EXERCISE REQUIREMENTS: Format the rows from the line with "Task: Click the 域 column header" up to and including the line with "Tap the voice search microphone" as a numbered list, leaving out blank lines.

EXERCISE DATA:
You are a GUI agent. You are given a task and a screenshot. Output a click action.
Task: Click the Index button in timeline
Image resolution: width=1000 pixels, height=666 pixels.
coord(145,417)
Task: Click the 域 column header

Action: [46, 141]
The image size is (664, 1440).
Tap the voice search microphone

==

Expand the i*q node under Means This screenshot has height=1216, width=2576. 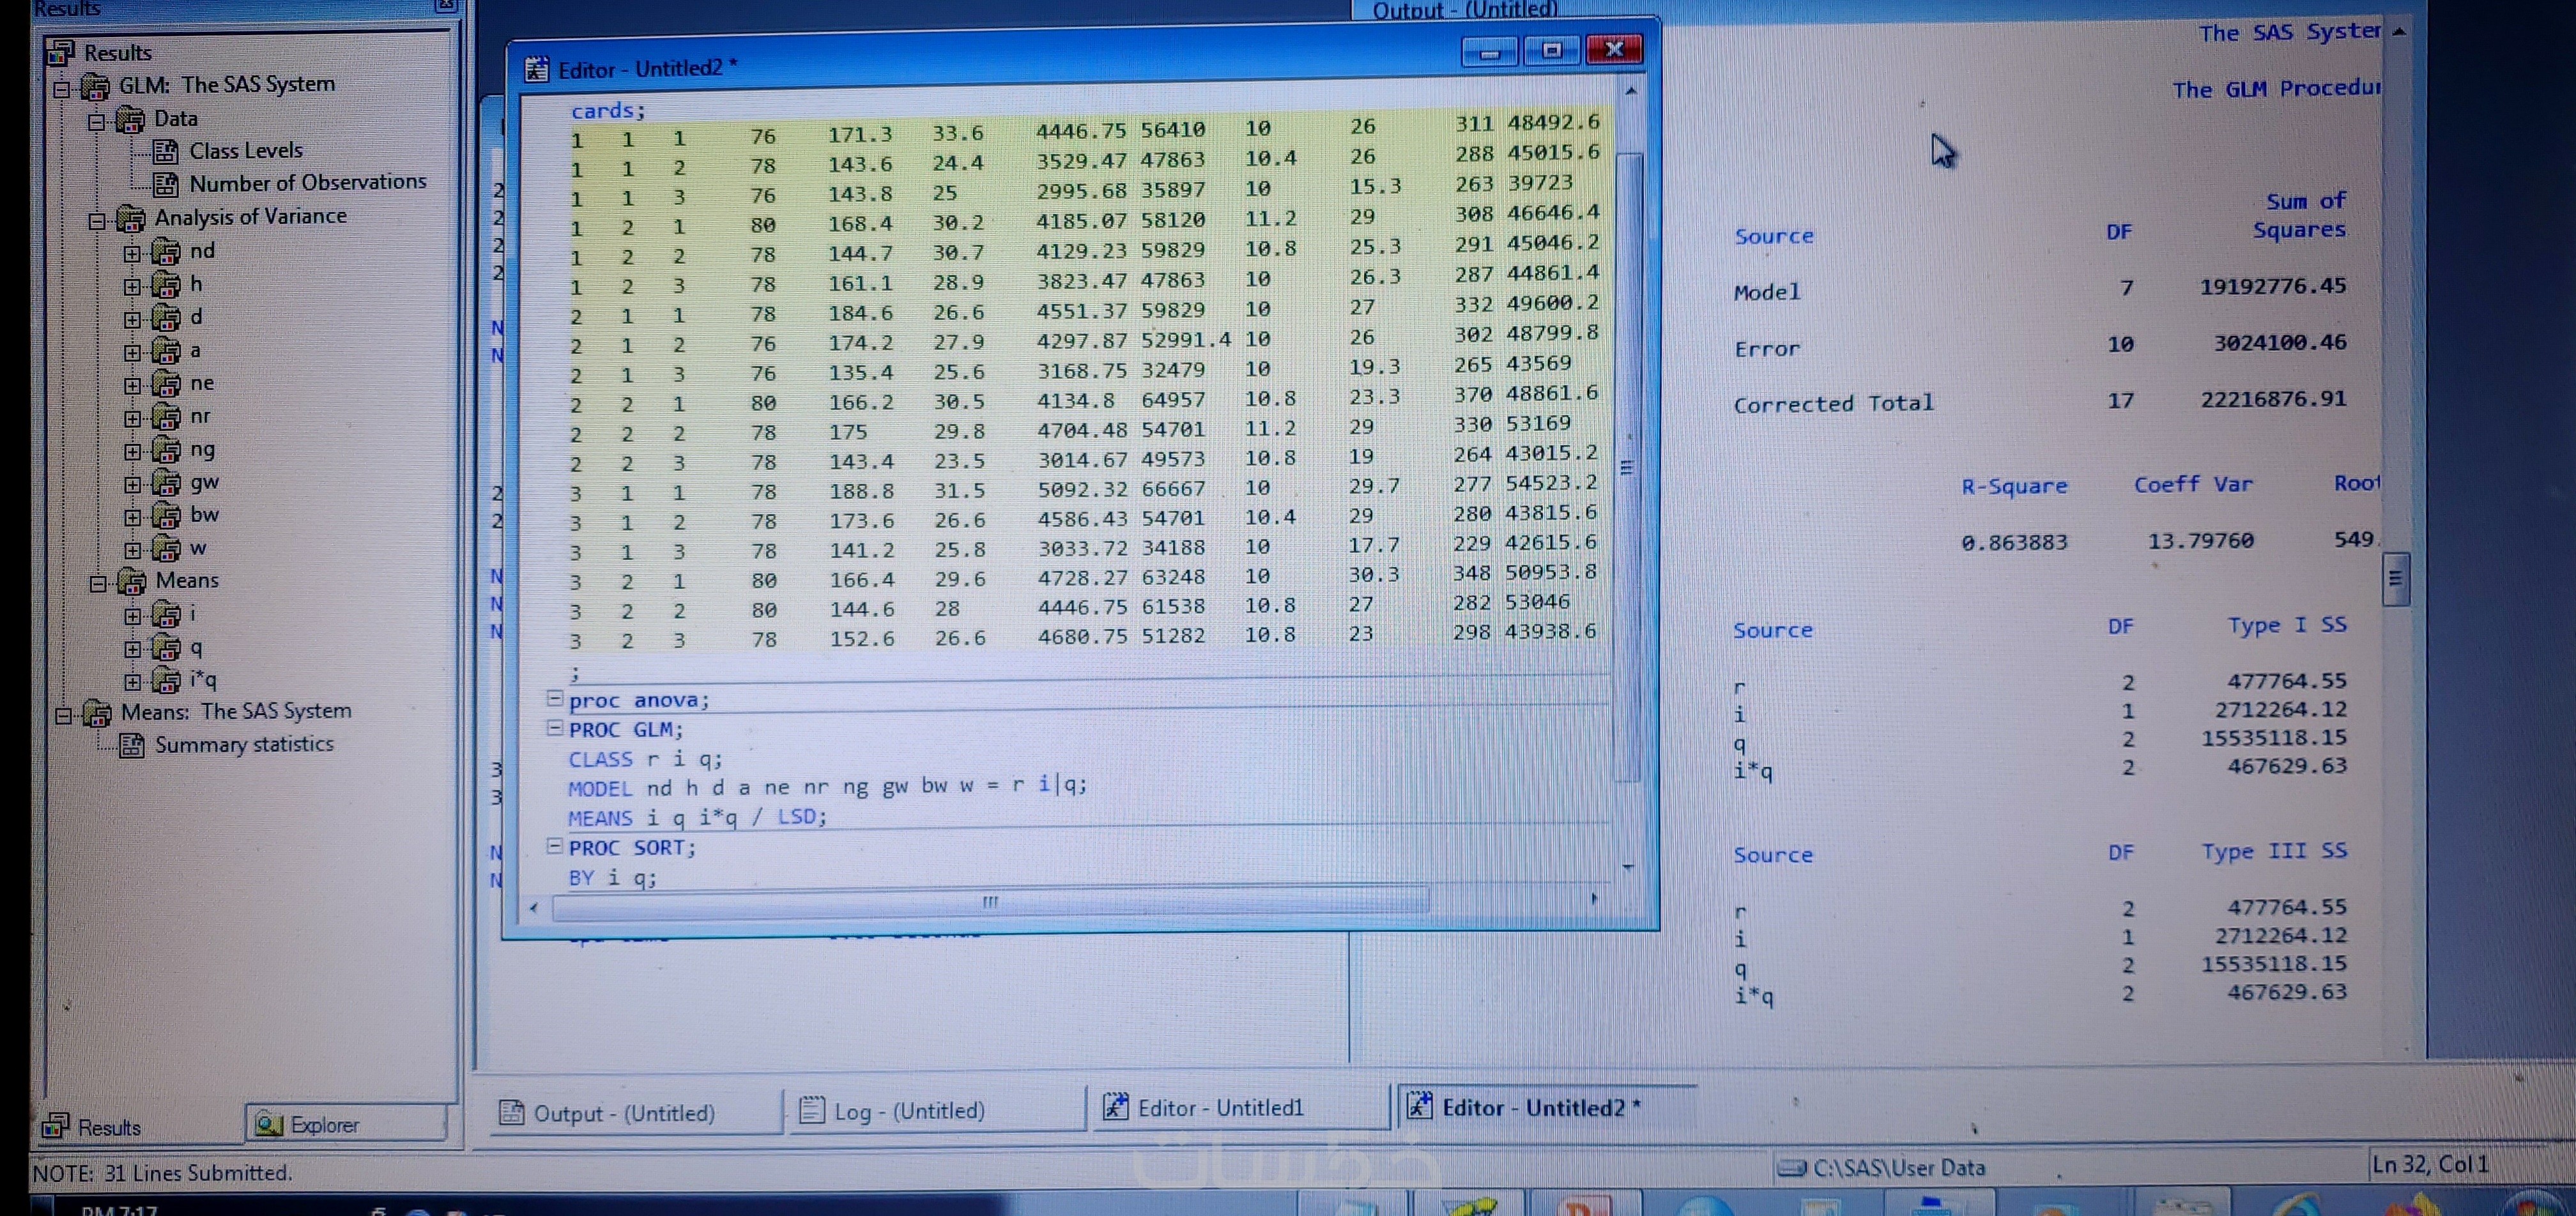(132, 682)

==

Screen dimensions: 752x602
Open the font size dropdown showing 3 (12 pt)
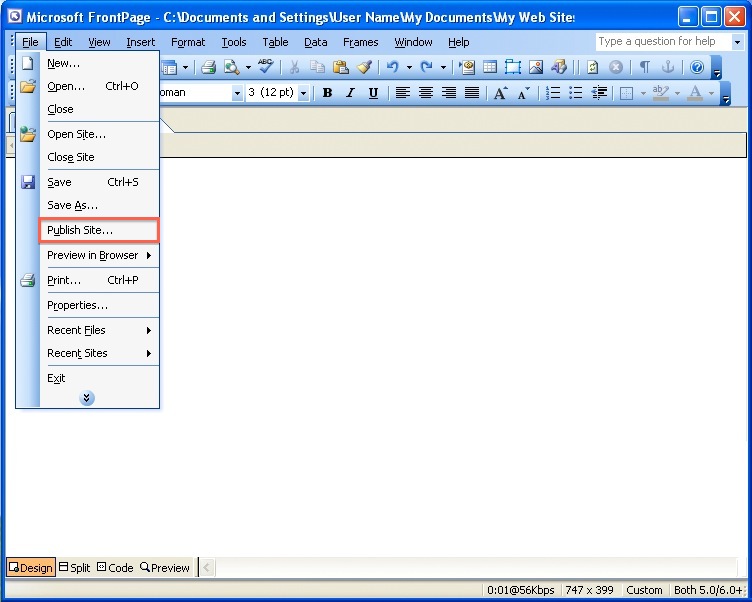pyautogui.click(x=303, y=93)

EXERCISE RESPONSE:
1. Task: Click the 域 column header
2. Action: [46, 141]
3. The image size is (664, 1440).
4. Tap the voice search microphone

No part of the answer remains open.